Doggrrrrl - umm.. thank you.

Calzone said...

who is scarier..me or doggrrrrl??

darth said...

wow, who is that?

Brookelina said...

Calzone - suddenly I feel safe in your little plushy arms.

Darth - beats the fuck out of me.

Calzone said...

Come to Daddy...hush.

Brookelina said...

Freak.

Calzone said...

thats not hushing.

Brookelina said...

You are so into me.

Calzone said...

Like you don't even know

Egan said...

Great we are back to the "you're so into me" stuff. I love this. Remember he's a dragon and has no penis.

Girlie man?
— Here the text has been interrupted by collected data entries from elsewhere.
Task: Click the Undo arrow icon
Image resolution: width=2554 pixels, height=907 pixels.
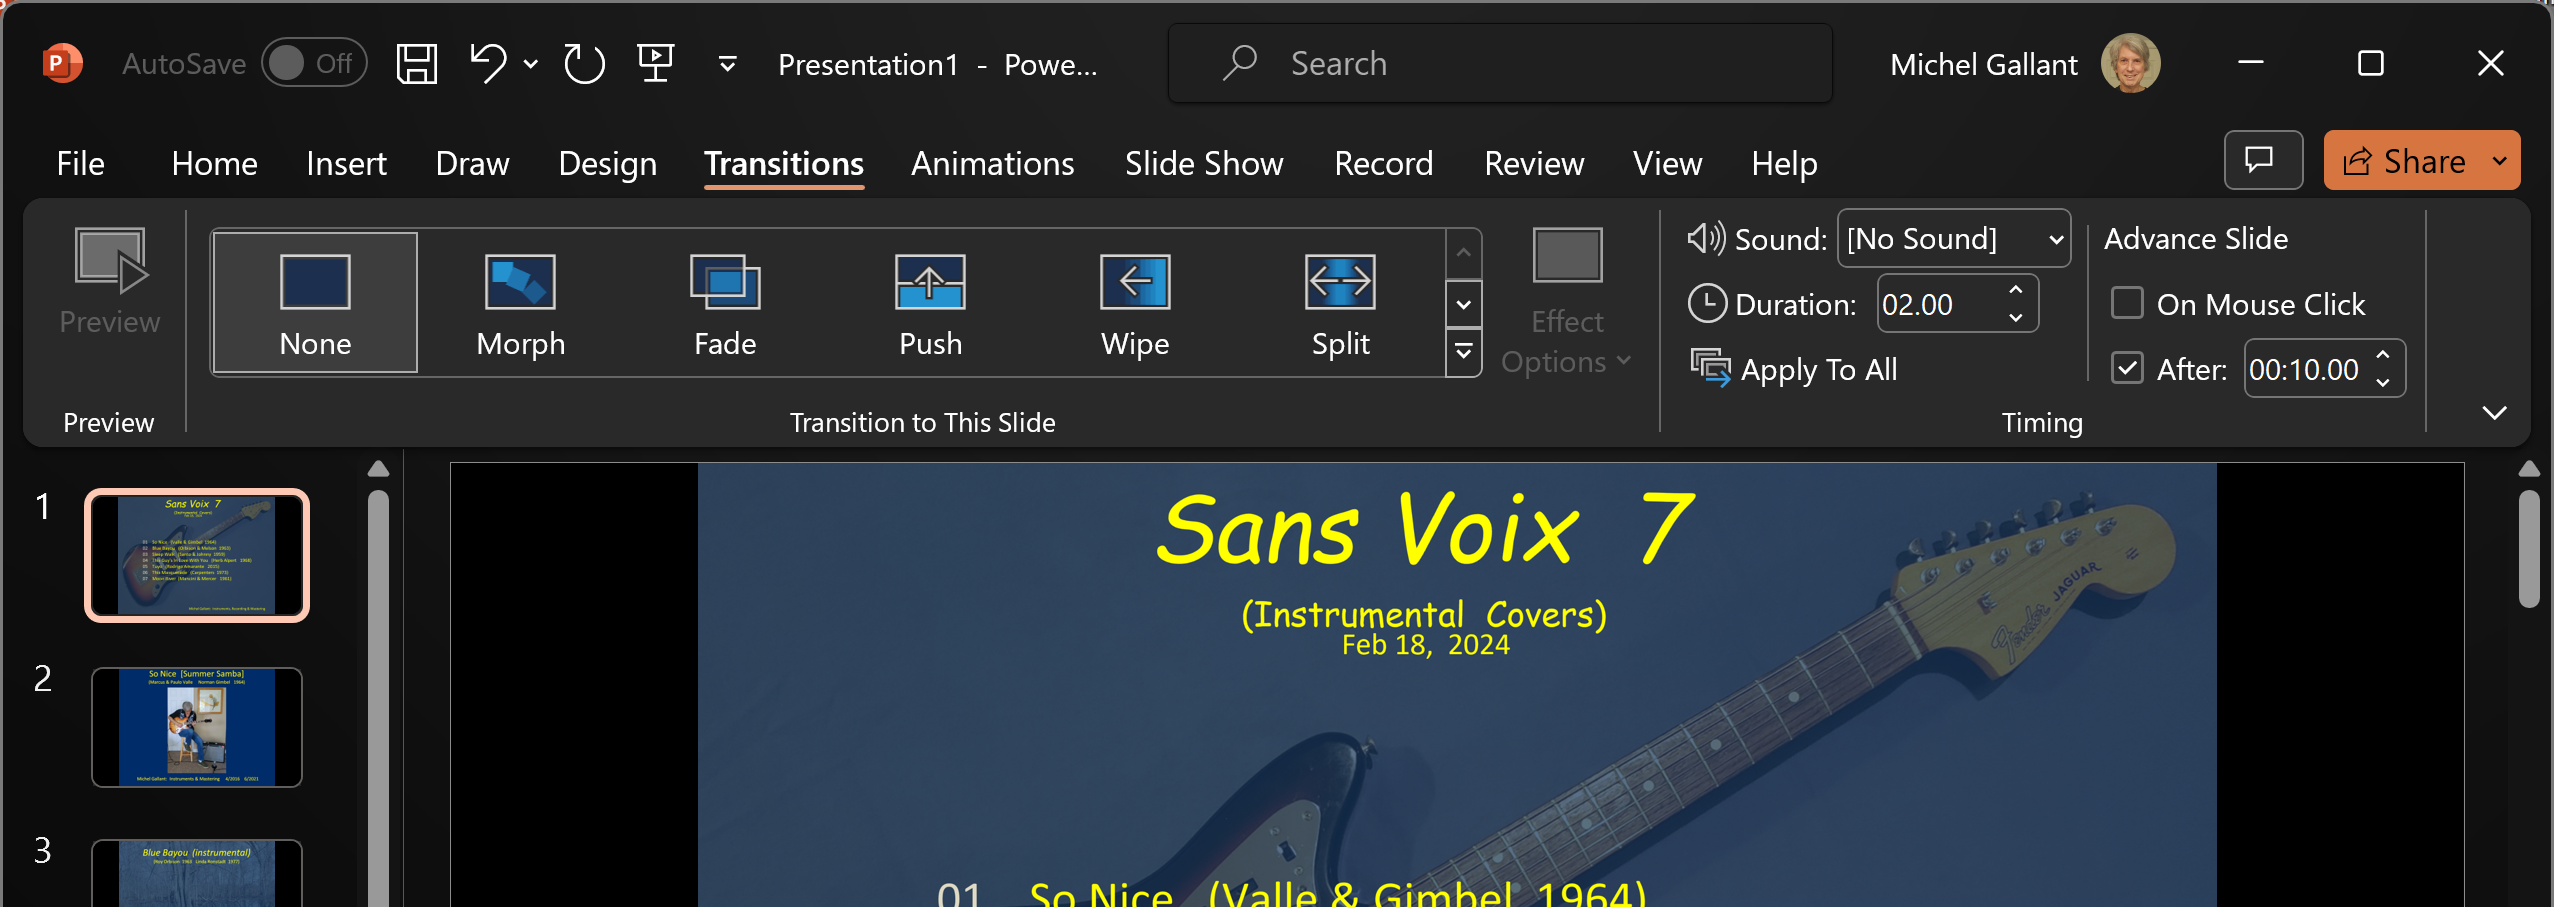Action: [x=488, y=64]
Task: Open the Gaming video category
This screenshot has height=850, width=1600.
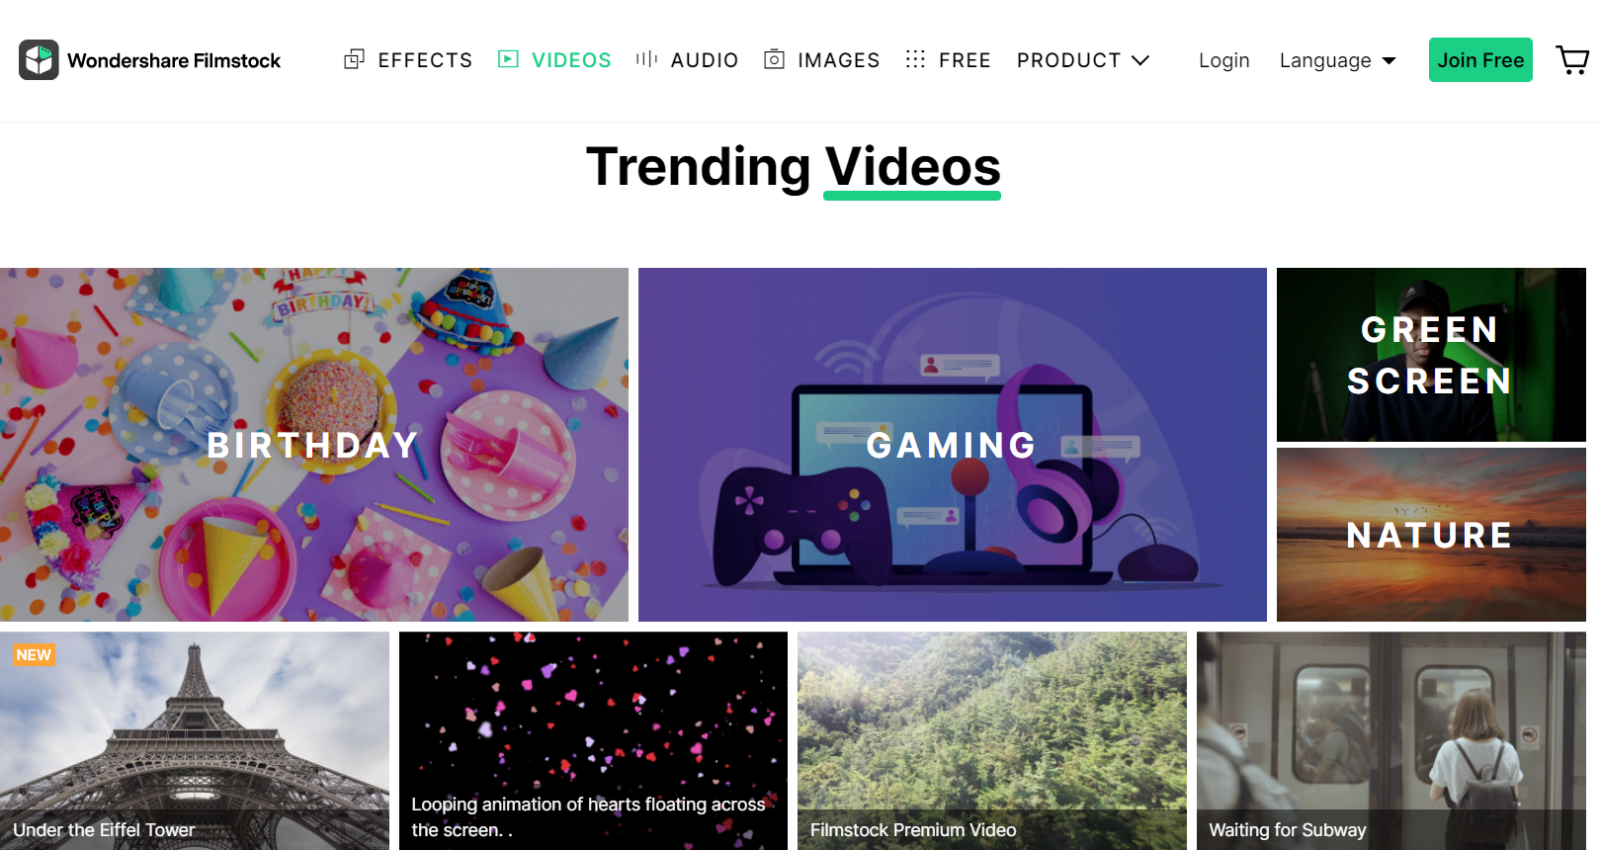Action: click(x=952, y=444)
I concur.

Calzone said...

that was the worst insult ever

im here somewhere said...

if loving you is wrong..i dont wanna be wrong..

Melliferous Pants said...

No wonder Egan knows so much about 90210! Now it's all coming together.

Brookelina said...

Egan - Calzone is in denial about his penis. He doesn't like to admit it but it hurts him when we mock his missing appendage.

Calzone - you are a dumbass and I hate you.

lilred - you are so hot!

MP - I didn't know about this 90210 fixation. I was always a Melrose Place girl myself...

Friends of McDougal said...

You freakin' hate Lou Reed.

The DogGrrrrl said...

You can have JJ back, it was a one-nighter.

Bill said...

Just one more thing ma'am ...

I don't know why it make me think of Columbo. Maybe I saw an episode where he was by a pool. But I look at that and I think the guy with the trenchcoat is going to walk in and start bumbling around.

You're not a suddenly wealthy widow in that picture are you?

Egan said...

Calzone - you're making me hot.

Brookelina said...

FOM - I don't hate him. I just see him for the tool he is.

dogg - it's ok really. He's all yours.

Bill - oh I like that image. Me lying by a pool counting my bazillions while my dead husband rots away in the basement...
Did I say that out loud?

Egan - you are both so gay.

JJ said...

It always amazes me how easily cast aside I am. Every single time it happens.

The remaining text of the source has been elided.